# [COMPLETE THE FOLLOWING]
1. Repeat the passage of the Karachi article from "Instead of new" to "deserted on Friday." word for word.
2. According to the Karachi article, which kinds of places mostly stayed closed on Friday? List them all.

Instead of new clothes, many forced to buy kafan


Followed by a fresh wave of violence that erupted across Karachi after the murder of former Pakistan People’s Party (PPP) Member of National Assembly (MNA) Waja Karim Dad on Wednesday, the metropolitan was deserted on Friday.
Though the Muslim world would be celebrating Eidul Fitr in less than a fortnight, the people of the city have not started shopping for the religious occasion. On Friday, most of the major markets, shopping malls and commercial hubs remained closed, whereas public transport on the roads was thin and attendance at public departments and private institutions was very low.
A shopkeeper at the Jama Cloth Market located on the MA Jinnah Road told Pakistan Today that people do their Eid shopping around this time, but he had sold two shrouds instead of any clothes for Eid. Rescue workers have been searching for and transporting tortured and bullet-riddled bodies stuffed in gunny bags that were dumped at various locations across the metropolis with a piece of paper in the pockets of the deceased, saying ‘Peace or war, or you need more bodies’; whereas the police has been too busy counting the bodies to do anything worthwhile.

# [DATA UNDER STUDY]
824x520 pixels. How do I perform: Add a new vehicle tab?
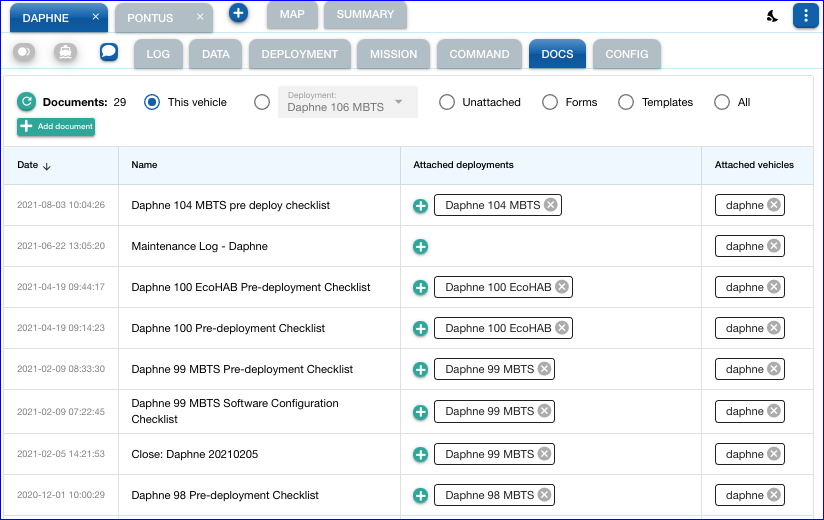pyautogui.click(x=238, y=13)
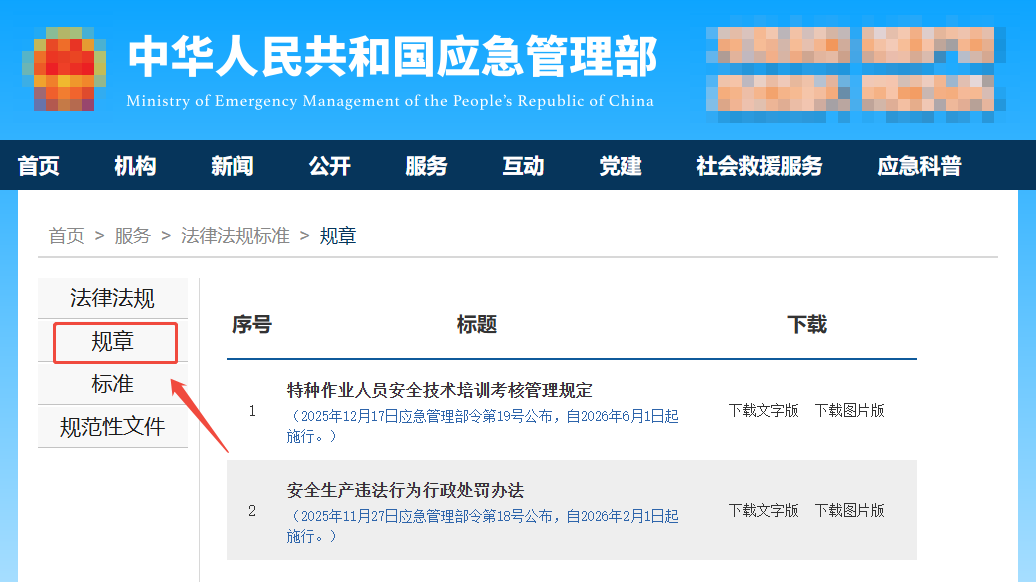Open 特种作业人员安全技术培训考核管理规定 document

pos(440,390)
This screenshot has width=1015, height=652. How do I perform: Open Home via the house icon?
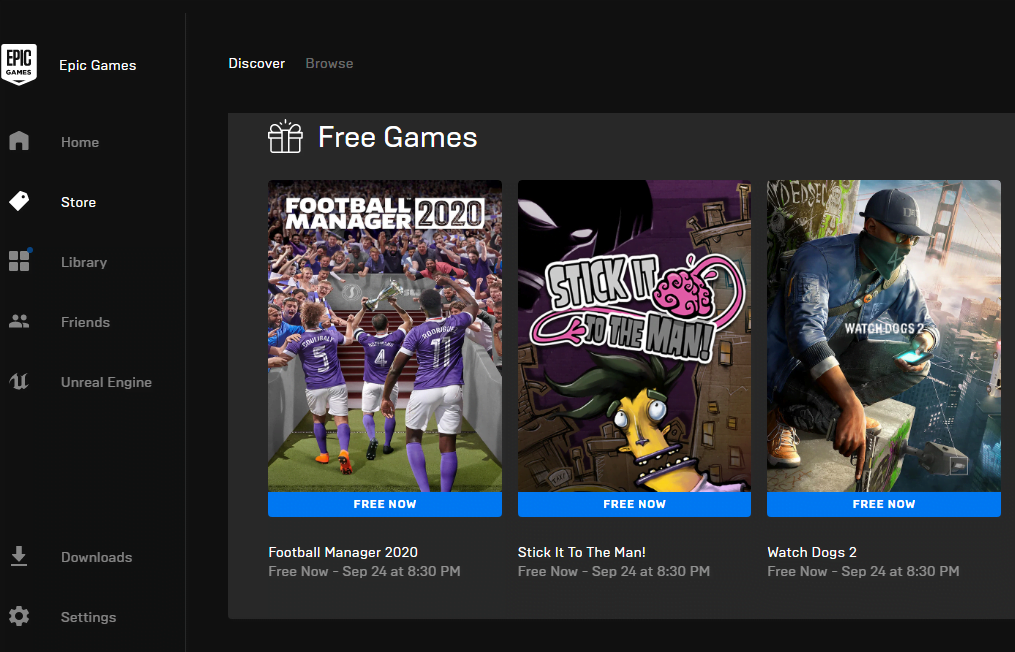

# [EXERCISE SOLUTIONS]
1.
Instead of new clothes, many forced to buy kafan


Followed by a fresh wave of violence that erupted across Karachi after the murder of former Pakistan People’s Party (PPP) Member of National Assembly (MNA) Waja Karim Dad on Wednesday, the metropolitan was deserted on Friday.

2.
- Major markets
- Shopping malls
- Commercial hubs